Remember, this is a headphone for the years to come. People spend $1,500+ on computers that get outdated after a while with a huge price depreciation. 5+ yrs from now these cans will still be worth $1,000+ used as the resale value is incredibly high.
If you work overnights and need something other than a speaker setup, these are the cans to get. Or if you want the best of best, go for the HD800S.
I'd made my peace with the comfort question and was on the verge of spending, for me, a significant amount of money on a new headphone amplifier that I hoped would deal with the "in your head" issue, but in reading about the various amplifiers available people kept referring to the Sennheiser HD 800Ss as setting a new standard for both comfort and fidelity. Pricey, but still cheaper than the amplifiers I was considering. So I decided to try them.

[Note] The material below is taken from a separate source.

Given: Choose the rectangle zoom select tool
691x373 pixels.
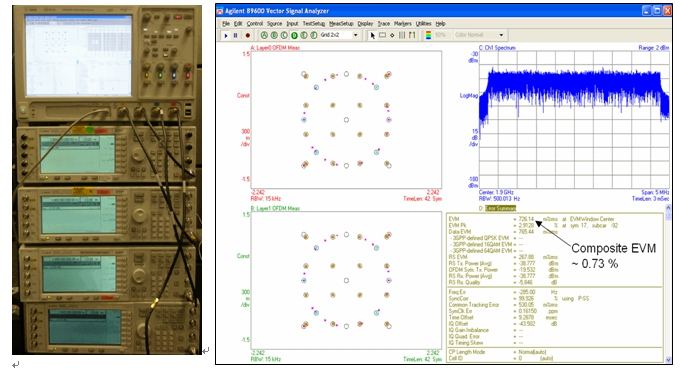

The rest is history. Sennheiser says the HD 800Ss need about 150 hours of playing time to break in, and sure enough, when I tried them right out of the box they sounded terrible: thin, metallic, cold, horrible. But they warmed up after a day of playing CDs through them while they sat on a shelf, and now, maybe 100 listening hours later, I don't know how I lived all these years without them.
Comfort is easy to describe; they're very light, but also the headphone cup itself is ear-shaped, rather than circular, like every other pair of headphones I have. And they're circumaural, which just means they press against your head, not your ear. The combination is terrifically comfortable.
And the sound quality is like nothing I've ever heard before; there may be speakers that can recreate the specific tone and timbre of individual instruments as clearly as the HD 800Ss, but if they exist, I could never afford them. The soundstage is wide, with instruments so precisely located that you can follow individual parts. And the "in your head" quality is simply gone; you're listening to music that sounds as though it's being played in a real, three-dimensional space. They're really quite astounding, as close to listening to a live performance as it gets.
For the record I should say that I listen mostly to classical, some jazz, and some opera, and that the other components in my system are a Cayin CD player (with built-in D/A converter), a Schiitt Lyr amplifier, Pangea Audio power cables, and MIT 330 Plus interconnects. The HD 800Ss come with both single-ended and balanced headphone cables; I'm using the single-ended, which is what the Lyr will accept, and they seem to be of pretty high quality.